I know that since f is bounded above, there is a number M so that f(x) \leq M for all x in (a,b). Then if I let L = least upper bound of f(x), I claim that L = lim x->a^- (f(x)). So, let \epsilon > 0. Then L - \epsilon < L. So L - \epsilon is not an upper bound for {f(x)}. So, for some x_0 \in (a,b), f(x_0) > L - \epsilon.

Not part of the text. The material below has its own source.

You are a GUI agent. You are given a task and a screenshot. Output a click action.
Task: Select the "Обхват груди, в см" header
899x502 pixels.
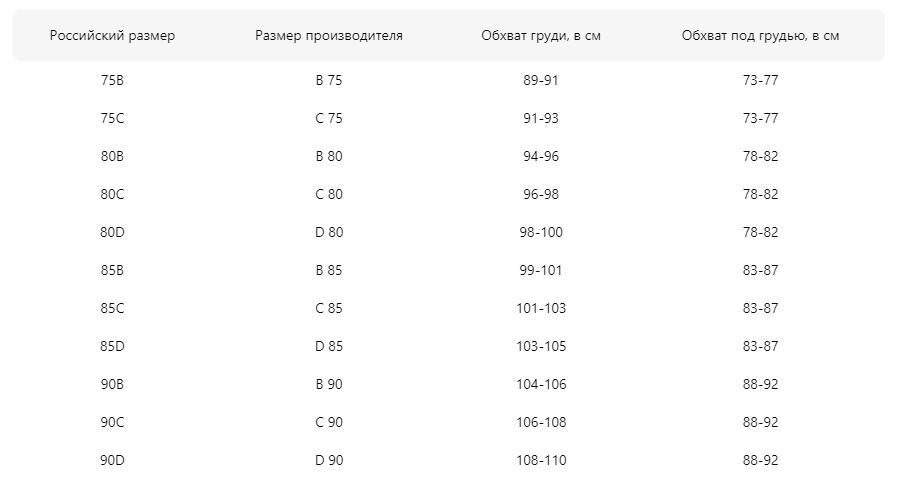coord(541,36)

Now I am not sure how to choose \delta... I am thinking \delta might be b - x_0 but I am not sure.
• Sep 1st 2010, 01:02 PM
HallsofIvy
Nothing wrong with $\displaystyle \delta= |a- x_0|$!
• Sep 1st 2010, 01:20 PM
tarheelborn
OK, suppose I choose \delta to be a - x_0 (since L = the limit as x -> a from the left). Now I must show that if 0 < a - x_0 < \delta, then |f(x) - L| < \epsilon. Now a - x < \delta \implies a - x < a - x_0, so x > x_0. Since f is nondecreasing, f(x) > f(x_0) > L - \epsilon. Since L = l.u.b.{f(x)}, then f(x) \leq L. Then
L - \epsilon \leq f(x) \leq L
L - \epsilon \leq f(x) \leq L \leq L + \epsilon
L - \epsilon \leq f(x) \leq L + \epsilon
-\epsilon \leq f(x) - L \leq \epsilon
|f(x) - L| < \epsilon QED

Right?
• Sep 1st 2010, 01:22 PM
Plato
Quote:

Originally Posted by tarheelborn
Prove that if f(x) is nondecreasing and bounded above on (a,b) then Lim x->a (f(x)) = M where M = least upper bound {f(x)|x \in (a,b)}.

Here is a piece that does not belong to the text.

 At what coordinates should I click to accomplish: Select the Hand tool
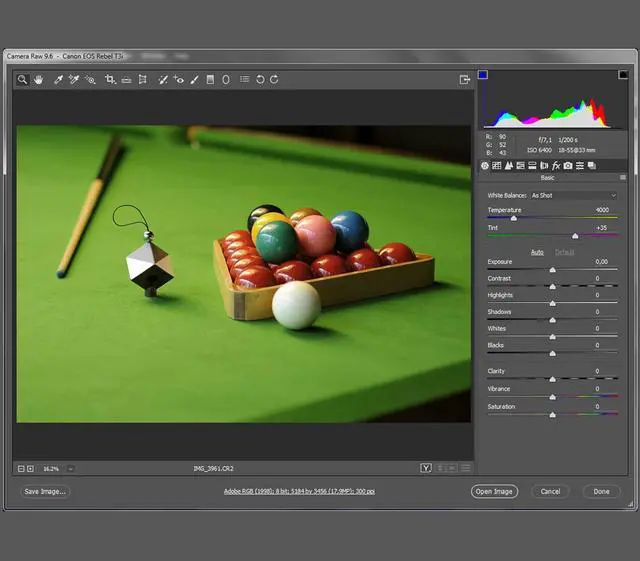38,79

It is not true. I think you mean $\displaystyle \displaystyle \lim _{x \to b} f(x) = M$.
But you cannot even prove that!

This is true, $\displaystyle \displaystyle \lim _{x \to b^{-}} f(x) = M$.
• Sep 1st 2010, 01:49 PM
tarheelborn
Oops, duh...

So do I need to change my \delta to relate to b or can I still use a - x_0?
• Sep 1st 2010, 02:03 PM
Plato
If $\displaystyle \varepsilon > 0$ then $\displaystyle M - \varepsilon < M = \sup \left\{ {f(x):x \in (a,b)} \right\}$.

So $\displaystyle \left( {\exists x_0 \in (a,b)} \right)\left[ {M - \varepsilon < f(x_0) \leqslant M \leqslant f(b)} \right]$.

Now finish.

Now finish.
• Sep 1st 2010, 05:31 PM
tarheelborn
I have to have an epsilon/delta proof. So I think I got goofed by trying to follow the example from the limit as x approaches a from the right. I should have been dealing with b all along. So, if \epsilon > 0, then L - \epsilon < L. So L - \epsilon is not an upper bound... So for some x_0 \in (a,b), f(x_0) > L - \epsilon. Choose \delta to be b - x_0. Now I must show that if 0 < b - x < \delta, then |f(x) - L| < \epsilon.
b - x < \delta ==> b - x > b - x_0 so x > x_0. Since f is nondecreasing,
L - \epsilon \leq f(x_0) \leq f(x). Since L = l.u.b.{f(x)}, certainly f(x) \leq L. Now I have
L - \epsilon \leq f(x) \leq L
L - \epsilon \leq f(x) \leq L \leq L + \epsilon
-\epsilon \leq f(x) - L \leq \epsilon
|f(x) - L| < \epsilon QED

Does that get it? Thank you for your help!